Les psychiatres se regroupent pour mieux aborder les pathologies mentales

Le psychiatre haïtien, le Dr Roger Malary, dans l’objectif de réactiver l’Association des psychiatres haïtiens (APH), a réuni, entre autres, infirmières, médecins diplômés et licenciés ainsi que des étudiants en psychiatrie. Une rencontre qui a mis en évidence certains faits et méfaits relatifs à la psychiatrie en Haïti.

Publié le 2018-11-16 | lenouvelliste.com

Des dizaines de professionnels évoluant dans le domaine de la santé mentale ont fait le déplacement pour réfléchir et discuter de la psychiatrie en Haïti. Tenue sur fond de festivité et de convivialité, cette rencontre a rassemblé entre autres le Dr Hans Lamarre, professeur à l'Université de Montréal, également directeur du département santé mentale de l’Université d’État d’Haïti (UEH) ; l'un des plus grands des psychiatres haïtiens, le Dr Max Desrosiers ; le Dr Louis Marc Jeanny Girard, directeur du centre psychiatrique Mars & Kline; le Dr Harrison Ernest et le Dr Marie-Ange Jean-Fils.
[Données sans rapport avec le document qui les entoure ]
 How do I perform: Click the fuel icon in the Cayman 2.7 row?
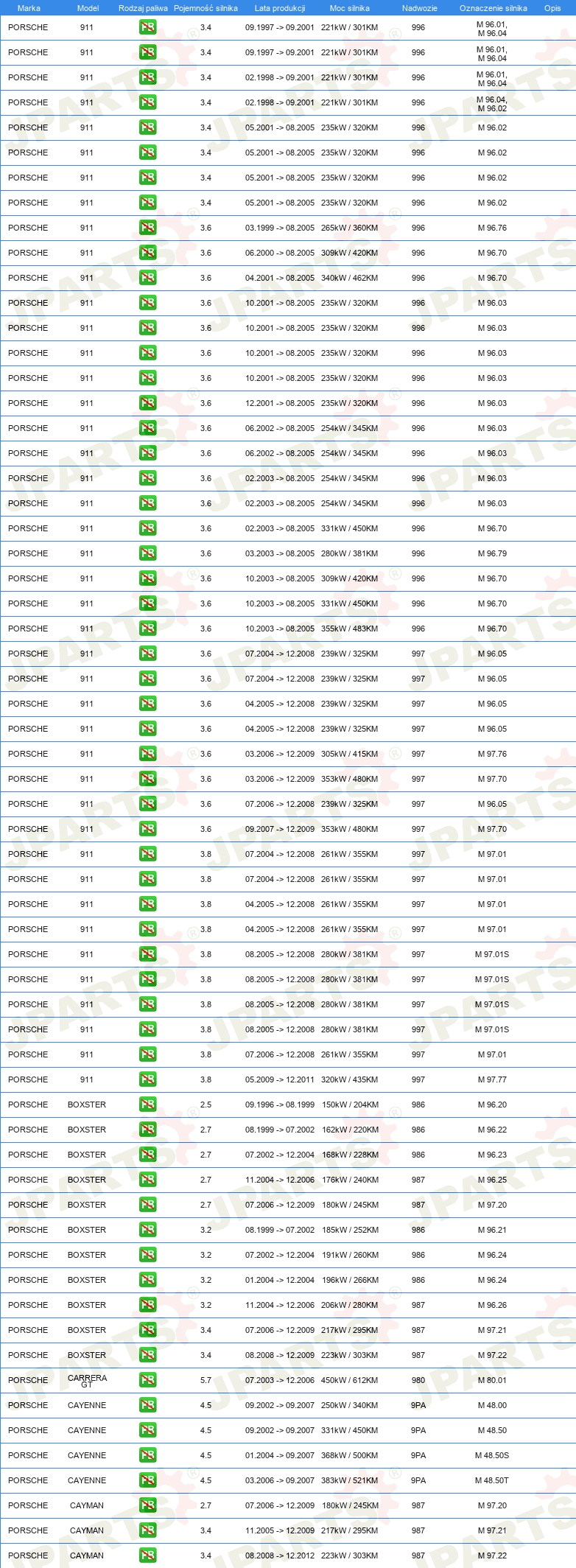pyautogui.click(x=148, y=1505)
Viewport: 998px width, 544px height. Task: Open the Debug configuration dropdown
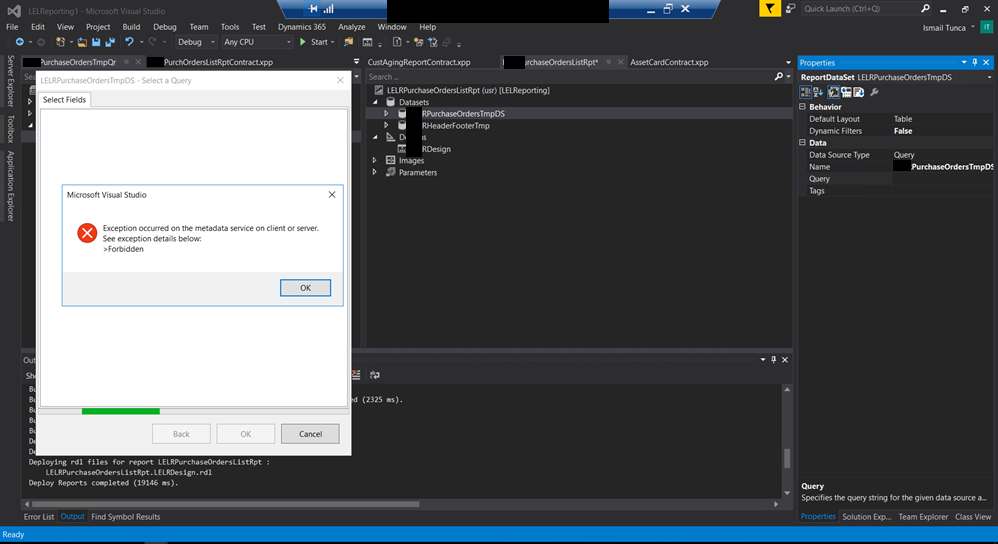pyautogui.click(x=196, y=43)
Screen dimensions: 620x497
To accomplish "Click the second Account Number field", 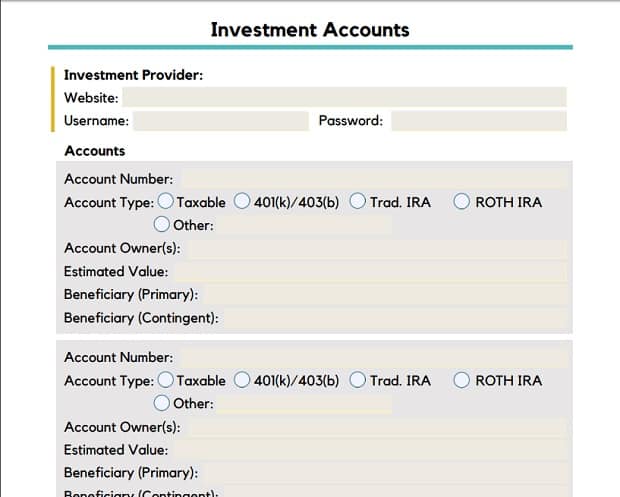I will 374,358.
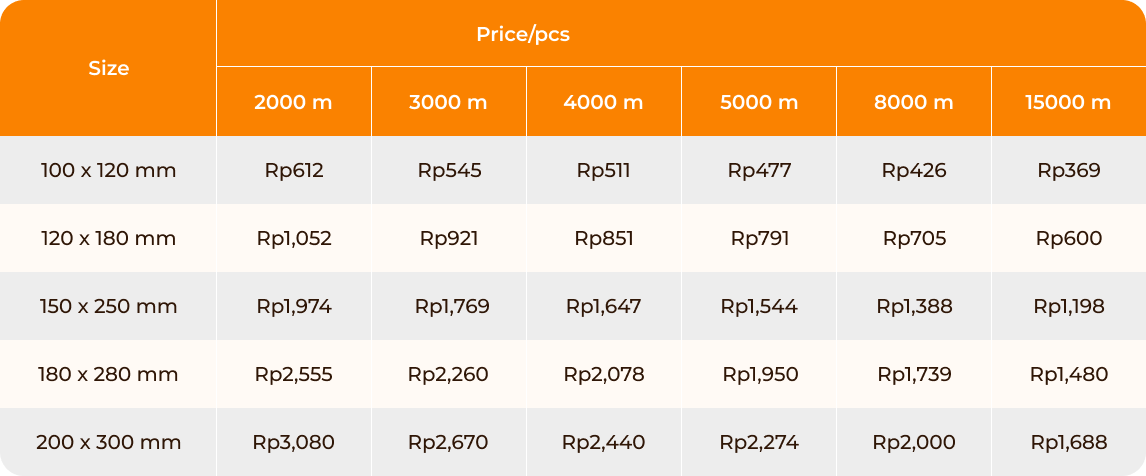Click the 2000 m column header
The width and height of the screenshot is (1146, 476).
(294, 102)
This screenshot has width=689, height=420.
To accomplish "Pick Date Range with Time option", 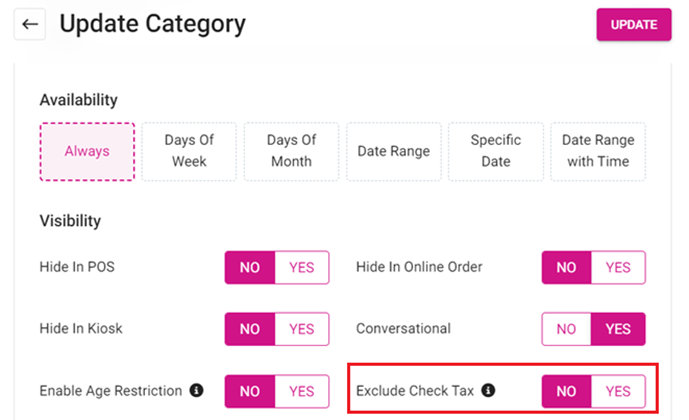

Tout en défendant la psychiatrie comme discipline scientifique, les organisateurs estiment nécessaire de se regrouper en vue de jouer véritablement leur rôle dans la souffrance psychologique que connait plus d'un. Dans leur plaidoyer pour un service psychiatrique étendu à travers tout le pays, ces professionnels disent œuvrer pour une synergie entre les professionnels de santé mentale. «Tout en étant une science, la psychiatrie doit tenir compte des aspects socioculturels. Ceci est très utile pour que la prise en charge des patients soit la plus profitable possible. Pour y parvenir, une synergie entre les professionnels se révèle nécessaire, voire incontournable», ont-ils précisé.

L’ignorance des troubles psychologiques et psychiatriques par la majorité de la population haïtienne, les frustrations intrapsychiques, la zombification, le problème d’éducation et le manque d’hygiène ainsi que le phénomène de «loup-garou» sont entre autres points abordés par les intervenants, annonçant leur volonté de fonder une association qui aura pour mission d’œuvrer en faveur de tous les patients vivant sur le territoire haïtien et de faciliter la tâche pour une collaboration fructueuse avec tous les autres professionnels du monde, y compris les organisations internationales et nationales, notamment l’Organisation mondiale de la santé (OMS), l’Organisation panaméricaine de la santé (OPS), l’Association des médecins d’Haïti (AMH).

«En tant que psychiatres, nous avons un rôle à jouer dans le développement d’Haïti. Le problème est énorme. Ce n’est pas sérieux qu'en plein XXIe siècle des gens meurent à cause de l’ignorance des troubles psychologiques et psychiatriques. Trop de gens se sont fait assassiner pour avoir été pris pour des loups-garous», a déclaré le Dr Roger A. Malary, directeur de l’hôpital Défilée de Beudet. Dénonçant des cas de violence à l’encontre des personnes souffrant des troubles psychiatriques du fait de l’ignorance des troubles mentaux, le psychiatre croit nécessaire de poser véritablement le problème de la psychiatrie soit posé en Haïti.

Évoquant la frustration comme un des facteurs générateurs de troubles psychologiques en dégageant des hormones négatives, Roger A. Malary invite les autorités concernées à tenir compte des besoins de la population. «À différents niveaux, la frustration peut arriver à déstabiliser la vie de l’être humain, quel qu'en soit le cas », a soutenu le psychiatre, qui croit que de nombreux problèmes de la population sont dus à des pathologies psychologiques et psychiatriques.

Les psychiatres, demandant la participation de tout un chacun pour un meilleur accompagnement des personnes nécessitant l’aide psychologique et psychiatrique, notent qu’il est temps que les décideurs prennent au sérieux le destin de la population haïtienne, particulièrement les personnes en proie à des troubles mentaux. «Quand un pays est aussi abandonné, les gens qui en souffrent sont rélégués aux oubliettes», ont-ils constaté.